--- Records for processing Enclosed Below ---
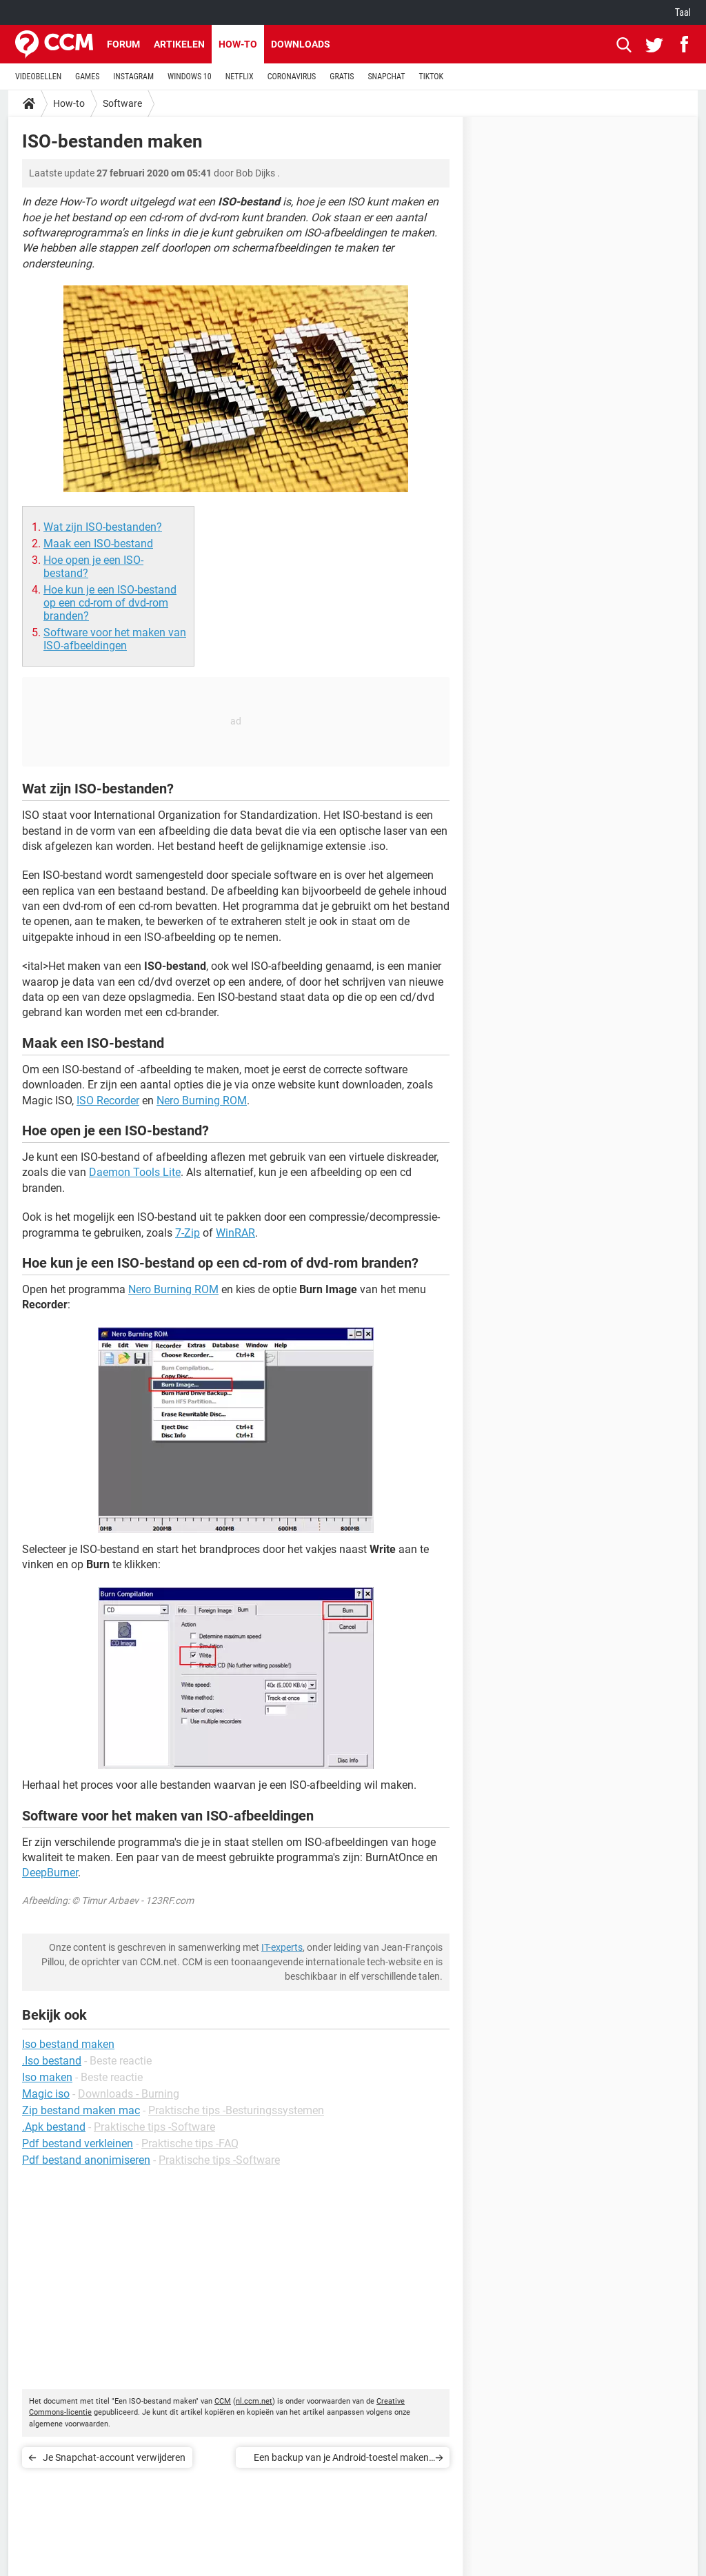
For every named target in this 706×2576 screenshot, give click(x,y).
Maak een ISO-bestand (98, 543)
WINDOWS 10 (190, 76)
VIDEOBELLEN (38, 76)
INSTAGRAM (133, 76)
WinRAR (235, 1232)
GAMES (87, 76)
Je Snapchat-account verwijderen (114, 2457)
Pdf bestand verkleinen (77, 2143)
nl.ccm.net (254, 2401)
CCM (222, 2401)
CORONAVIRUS (292, 76)
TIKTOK (430, 76)
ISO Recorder (108, 1100)
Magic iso (46, 2093)
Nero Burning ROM (202, 1100)
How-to (238, 44)
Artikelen (179, 44)
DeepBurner (50, 1872)
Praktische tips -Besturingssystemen (236, 2110)
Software (122, 103)
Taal (683, 12)
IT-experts (282, 1947)
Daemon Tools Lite (135, 1172)
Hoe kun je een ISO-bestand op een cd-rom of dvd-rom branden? (109, 602)
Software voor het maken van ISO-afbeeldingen (114, 639)
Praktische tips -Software (154, 2126)
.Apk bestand (53, 2126)
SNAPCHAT (386, 76)
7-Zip (187, 1232)
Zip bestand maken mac (81, 2110)
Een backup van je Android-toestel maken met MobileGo (341, 2460)
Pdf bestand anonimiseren (86, 2160)
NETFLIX (239, 76)
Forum (123, 44)
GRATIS (342, 76)
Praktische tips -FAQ (190, 2143)
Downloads (300, 44)
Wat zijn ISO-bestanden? (102, 527)
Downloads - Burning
--- End of Enclosed Records for processing ---
Please transcribe exactly the line containing "Nero Burning ROM (202, 1100)" and every line after it to the end of the data, and no other lines.

Nero Burning ROM (202, 1100)
How-to (238, 44)
Artikelen (179, 44)
DeepBurner (50, 1872)
Praktische tips -Besturingssystemen (236, 2110)
Software (122, 103)
Taal (683, 12)
IT-experts (282, 1947)
Daemon Tools Lite (135, 1172)
Hoe kun je een ISO-bestand op een cd-rom of dvd-rom branden? (109, 602)
Software voor het maken van ISO-afbeeldingen (114, 639)
Praktische tips -Software (154, 2126)
.Apk bestand (53, 2126)
SNAPCHAT (386, 76)
7-Zip (187, 1232)
Zip bestand maken mac (81, 2110)
Een backup van je Android-toestel maken met MobileGo (341, 2460)
Pdf bestand anonimiseren (86, 2160)
NETFLIX (239, 76)
Forum (123, 44)
GRATIS (342, 76)
Praktische tips -FAQ (190, 2143)
Downloads (300, 44)
Wat zijn ISO-bestanden? (102, 527)
Downloads - Burning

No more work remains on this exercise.